(Material provided)
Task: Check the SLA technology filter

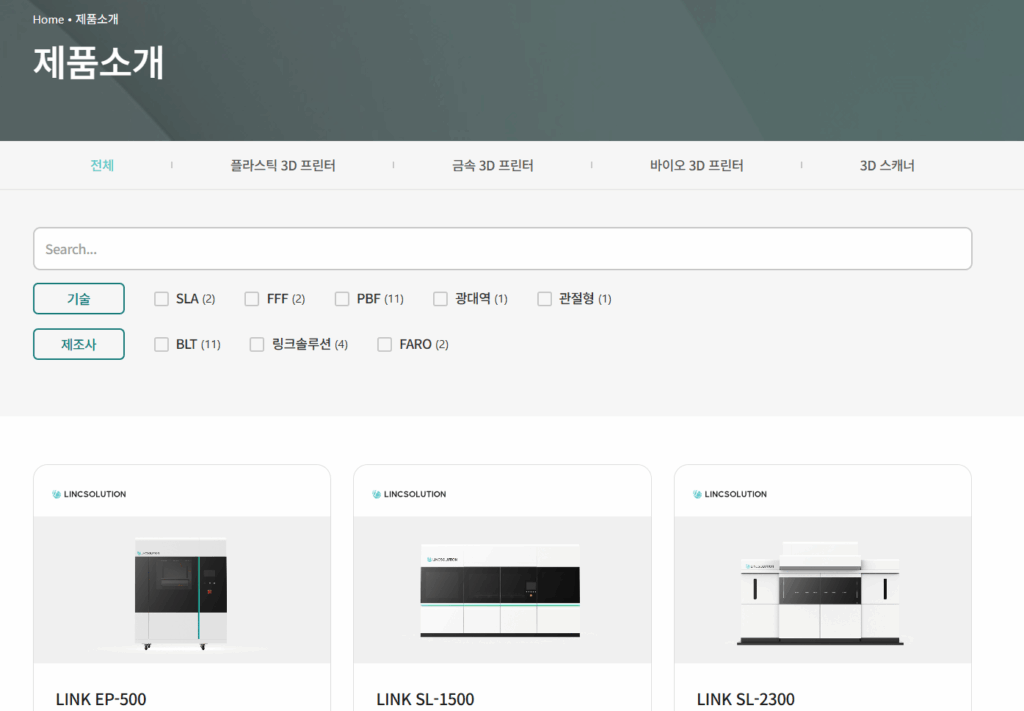Action: pyautogui.click(x=161, y=299)
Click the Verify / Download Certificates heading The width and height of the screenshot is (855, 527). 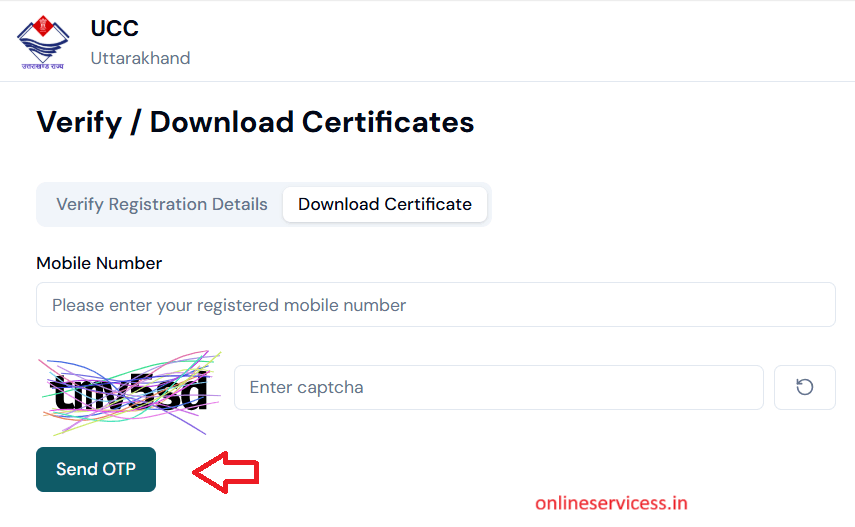pyautogui.click(x=255, y=122)
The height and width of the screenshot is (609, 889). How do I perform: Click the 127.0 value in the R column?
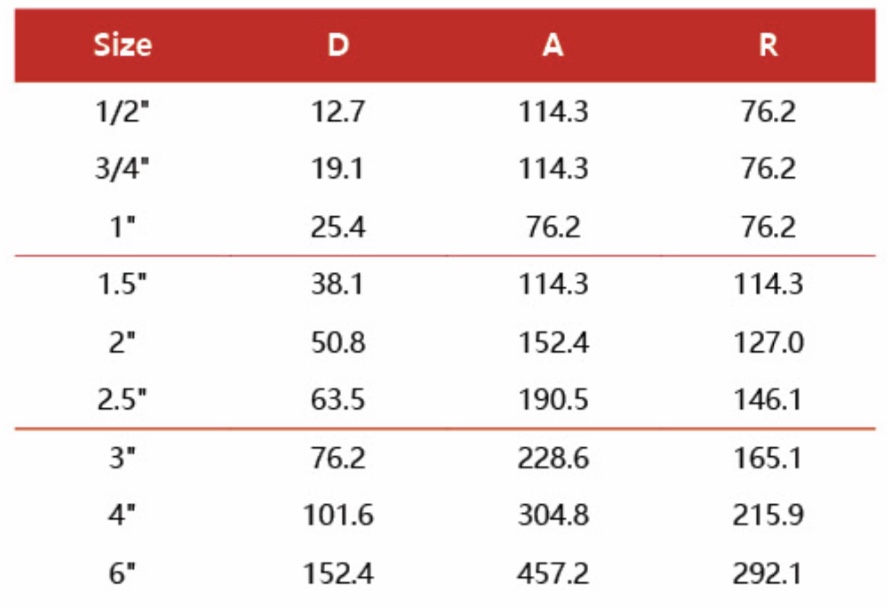(x=768, y=343)
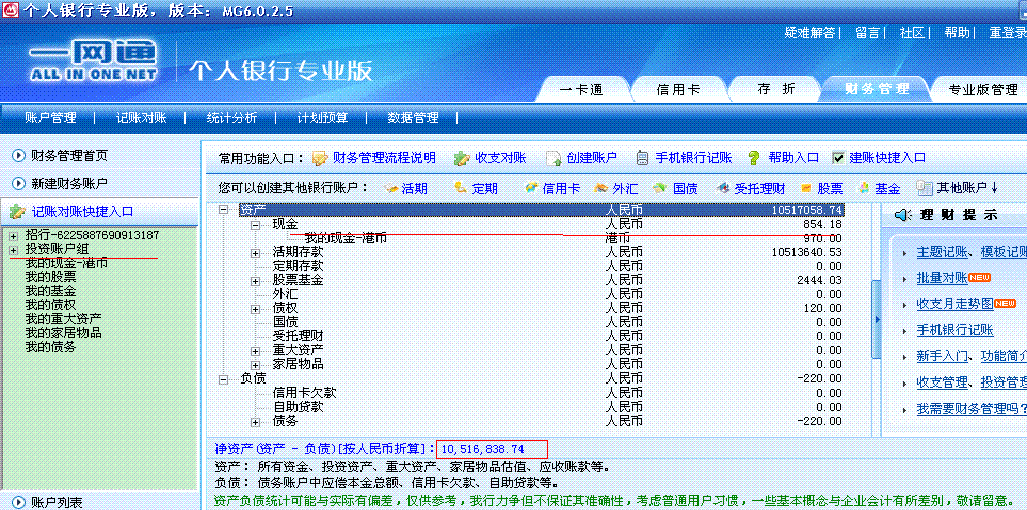
Task: Expand the 招行-6225887690913187 tree node
Action: (x=13, y=235)
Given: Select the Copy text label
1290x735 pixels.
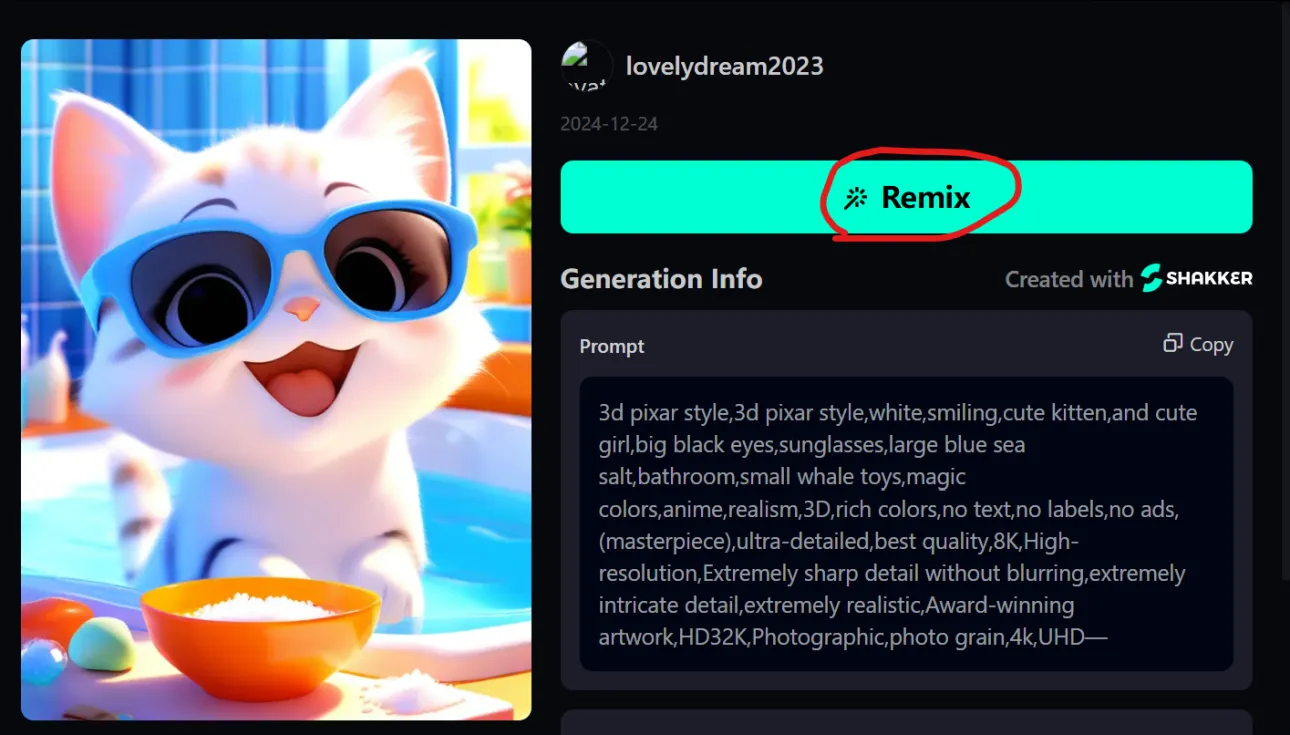Looking at the screenshot, I should [x=1211, y=344].
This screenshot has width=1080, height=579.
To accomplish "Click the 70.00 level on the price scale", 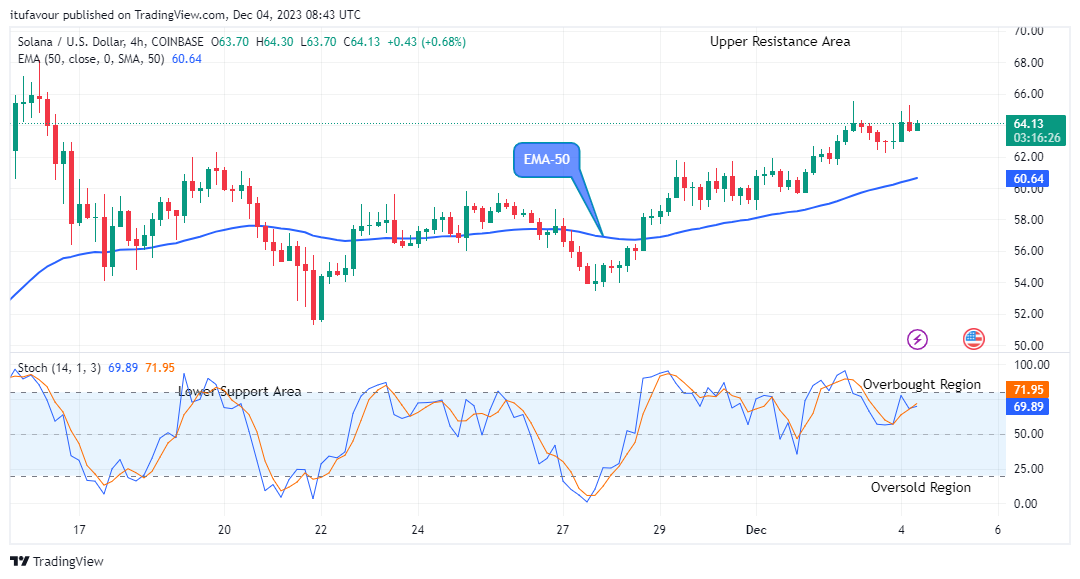I will (1030, 31).
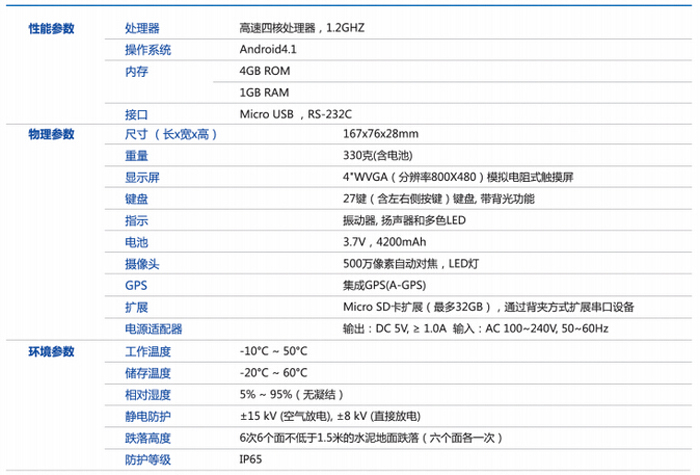Select the 集成GPS(A-GPS) value text
This screenshot has height=475, width=700.
coord(385,286)
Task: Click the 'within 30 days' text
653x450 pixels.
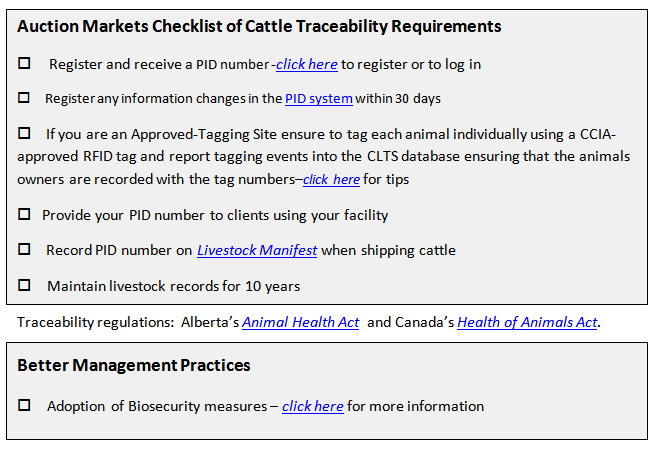Action: point(398,99)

(Task description)
Beginning with the line that holds "Task: Click the 'within 30 days' text" and ending with the last line of the material above, extract every line exactly, pictures excluded.

(Response)
Task: Click the 'within 30 days' text
653x450 pixels.
Action: point(398,99)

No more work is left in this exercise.